Textausschnitt -

== == ==

Der sieht trotz dunkler Sonnebrille auch am ehesten dem Tod ins Auge. Autofahren in China ist eine heikle Angelegenheit. Es ist nicht etwa so, dass es keine Regeln gäbe, nur hält sich im Prinzip niemand daran. Die Geschwindigkeitsbegrenzung innerorts liegt bei 60, in der Praxis gilt sie nur an Orten, an denen feste Radarfallen installiert sind. Ampeln werden nur dann als solche anerkannt, wenn auch andere Verkehrsteilnehmer vor Ort sind. Rechtsüberholen ist verboten, nur kümmert sich niemand darum, weil auch das Rechtsfahrgebot konsequent ignoriert wird.

== == ==

Aufgabenstellung -
• 1. Bei welchem Wert liegt laut dem Text über das Autofahren in China die Geschwindigkeitsbegrenzung innerorts?
• 2. Fasse den Text über das Autofahren in China in zwei Sätzen zusammen.
• 3. Führe den Text über das Autofahren in China im selben Ton nach seinem letzten Satz weiter.

== == ==

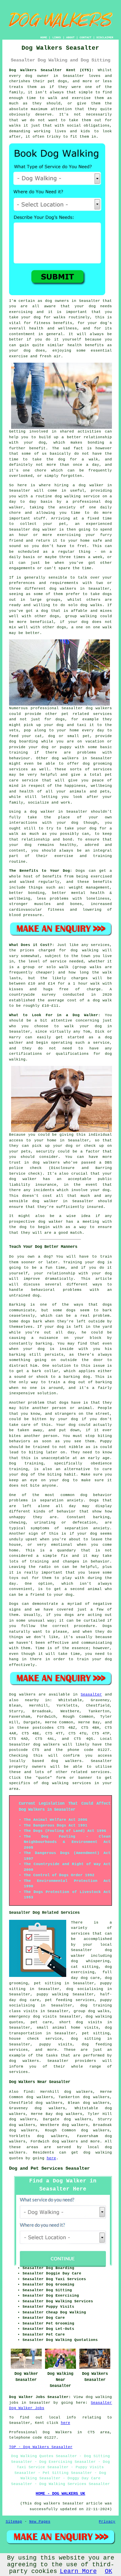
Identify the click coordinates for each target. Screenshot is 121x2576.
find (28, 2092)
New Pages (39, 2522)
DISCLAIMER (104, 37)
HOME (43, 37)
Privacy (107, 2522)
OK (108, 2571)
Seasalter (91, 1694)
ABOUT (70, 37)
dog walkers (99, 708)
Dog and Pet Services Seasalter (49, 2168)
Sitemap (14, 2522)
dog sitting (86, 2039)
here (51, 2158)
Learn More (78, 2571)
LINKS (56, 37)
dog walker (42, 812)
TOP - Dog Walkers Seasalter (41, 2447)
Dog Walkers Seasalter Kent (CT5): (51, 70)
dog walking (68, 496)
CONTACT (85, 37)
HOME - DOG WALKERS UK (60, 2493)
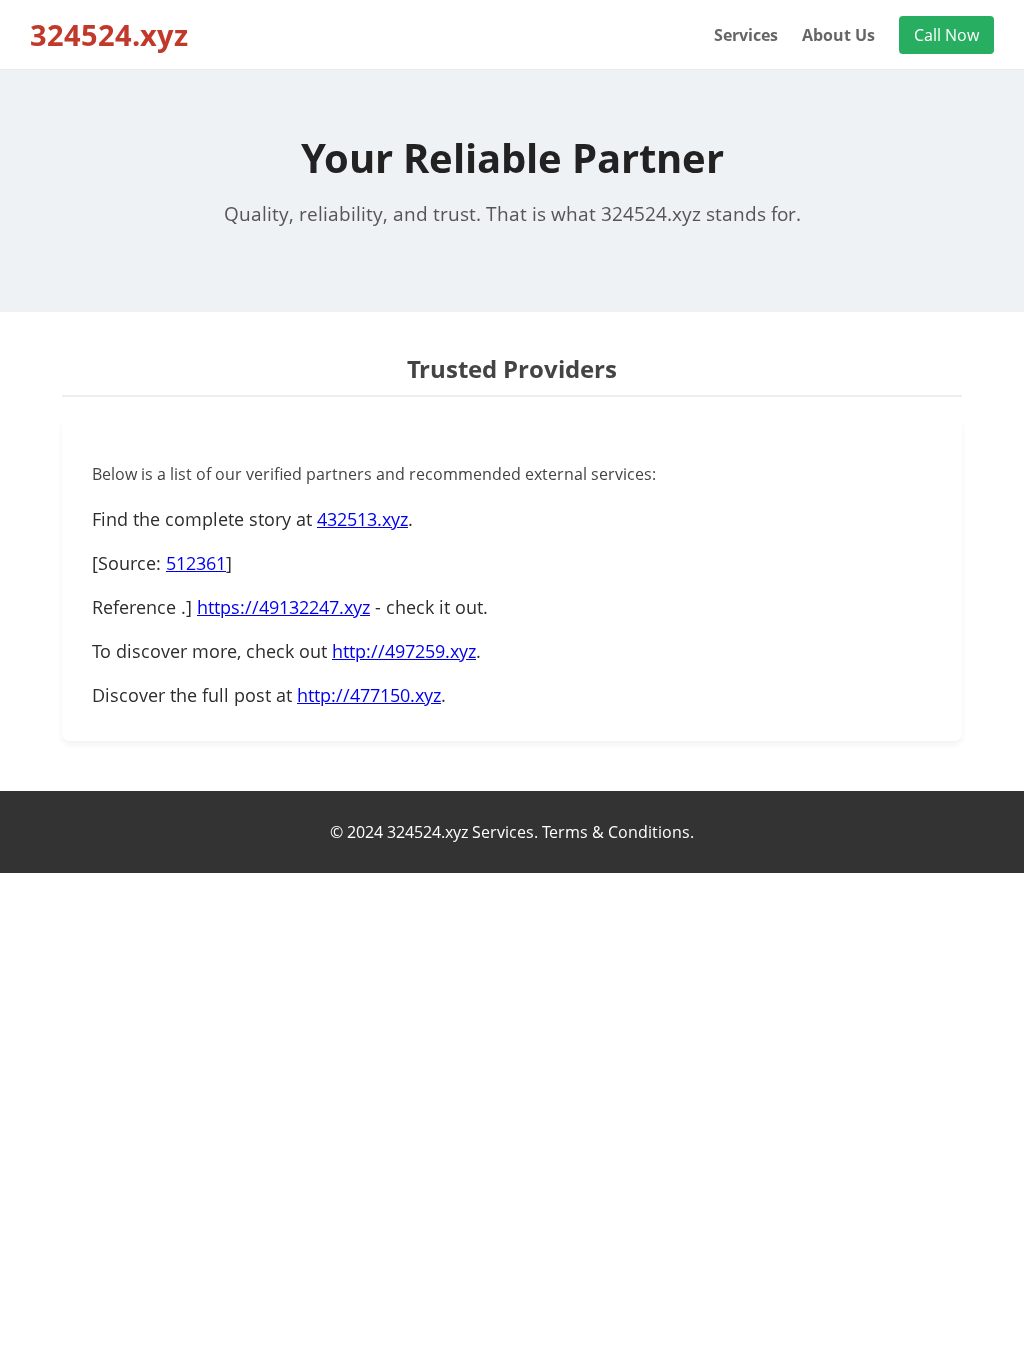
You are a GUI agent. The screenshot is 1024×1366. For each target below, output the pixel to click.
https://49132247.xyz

== == ==

Lösungen -
• 1. Bei 60.

• 2. Beim Autofahren in China gibt es zwar Regeln, doch im Prinzip hält sich niemand daran. Die innerörtliche Geschwindigkeitsbegrenzung von 60 gilt praktisch nur an festen Radarfallen, Ampeln werden nur beachtet, wenn andere Verkehrsteilnehmer vor Ort sind, und das Verbot des Rechtsüberholens kümmert niemanden, weil auch das Rechtsfahrgebot ignoriert wird.

• 3.
Wilder Osten auf den Straßen
Die wichtigste Regel, die der todesmutige Autofahrer in China beachten muss ist: Wo eine Lücke ist, darfst du auch reinstechen. Selbstredend ist es in der ein oder anderen Situation durchaus diskussionsfähig, ob da eine Lücke war oder nicht, und wer sie zuerst gesehen hat. Im Prinzip funktioniert der Verkehr wie in der Formel 1, nur dass es am Ende keine Rennkommissare gibt, die sich den Vorfall aus acht Perspektiven und in 32 Wiederholungen noch einmal ansehen.
Und so kollidiert der Chinese im Allgemeinen derart, dass er anschließend sofort das Weite sucht, falls der Zustand des Fahrzeugs das noch zulässt. Falls nicht, versucht man sich vor Ort zu einigen. In jedem Fall vermeidet man gern das Rufen der Polizei, was langwierig und teuer sein kann, ohne dass die Aussichten auf Gewinnen des Streitfalles sich damit erhöhen.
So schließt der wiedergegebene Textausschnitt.